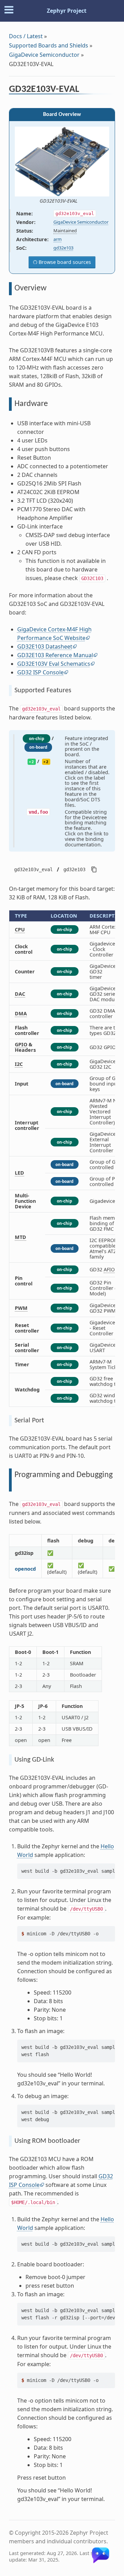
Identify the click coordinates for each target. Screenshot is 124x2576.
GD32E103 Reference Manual (55, 655)
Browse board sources (64, 262)
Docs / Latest (26, 36)
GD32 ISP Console (40, 672)
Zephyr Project (66, 10)
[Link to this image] (82, 201)
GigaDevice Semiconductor (44, 54)
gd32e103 (63, 248)
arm (57, 239)
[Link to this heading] (84, 90)
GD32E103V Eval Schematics (53, 663)
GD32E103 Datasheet (44, 646)
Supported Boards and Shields (48, 45)
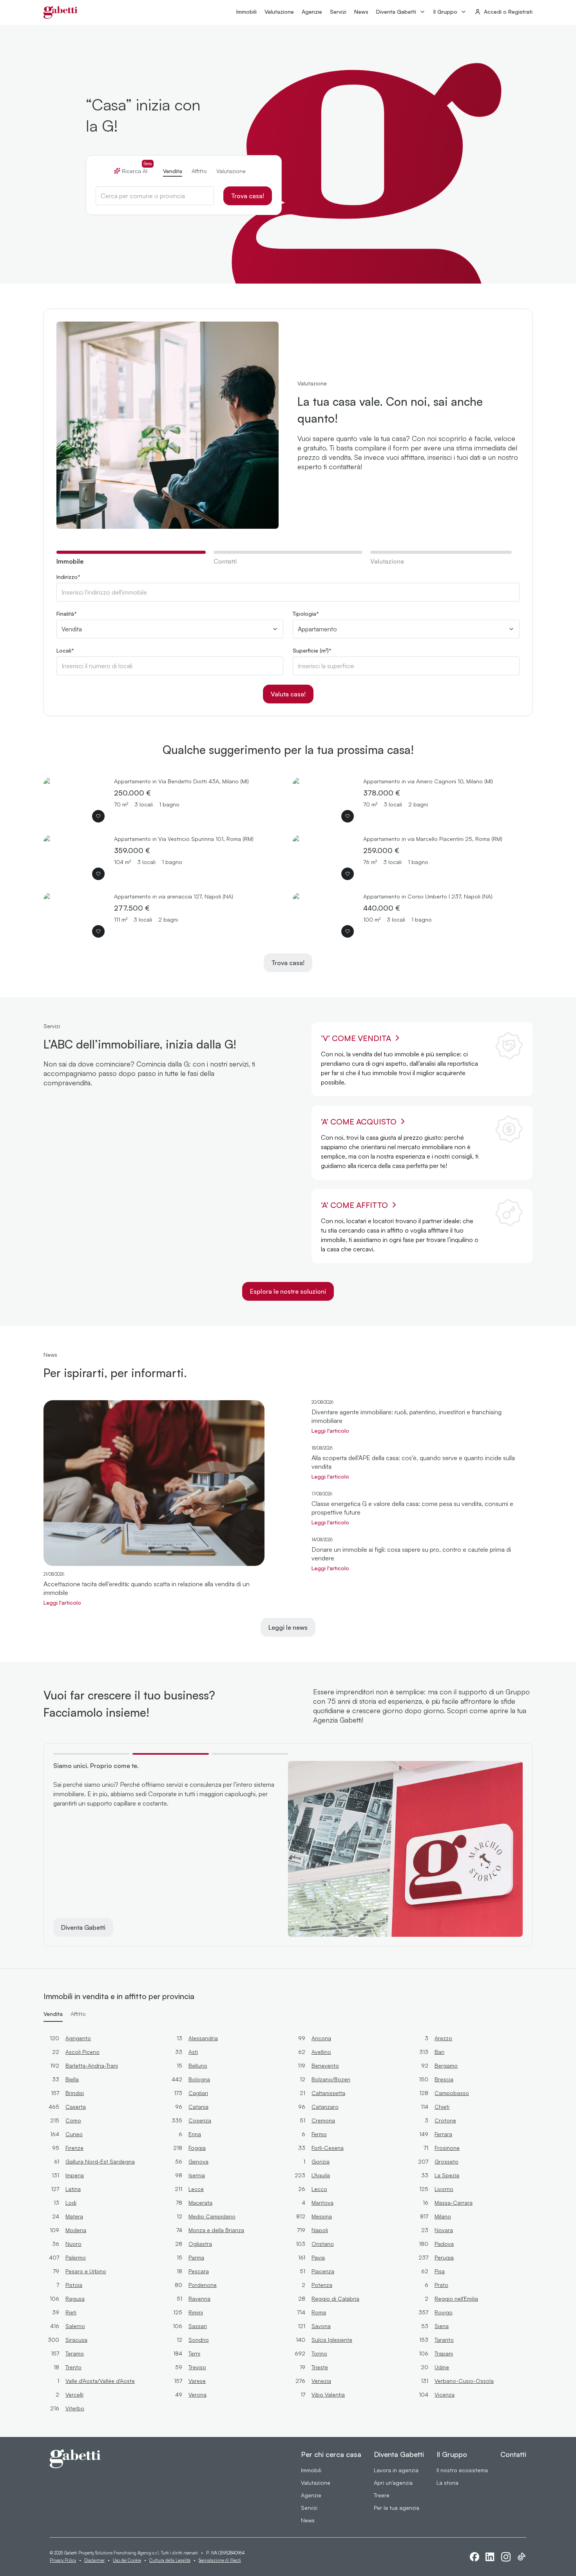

Description of the task: Each record must be quoted in full and exactly. Do not include the pictures.

Problem solution:
Identify the click coordinates for each target. Screenshot is 124x2576.
GD32E103 Reference Manual (55, 655)
Browse board sources (64, 262)
Docs / Latest (26, 36)
GD32 ISP Console (40, 672)
Zephyr Project (66, 10)
[Link to this image] (82, 201)
GigaDevice Semiconductor (44, 54)
gd32e103 (63, 248)
arm (57, 239)
[Link to this heading] (84, 90)
GD32E103V Eval Schematics (53, 663)
GD32E103 Datasheet (44, 646)
Supported Boards and Shields (48, 45)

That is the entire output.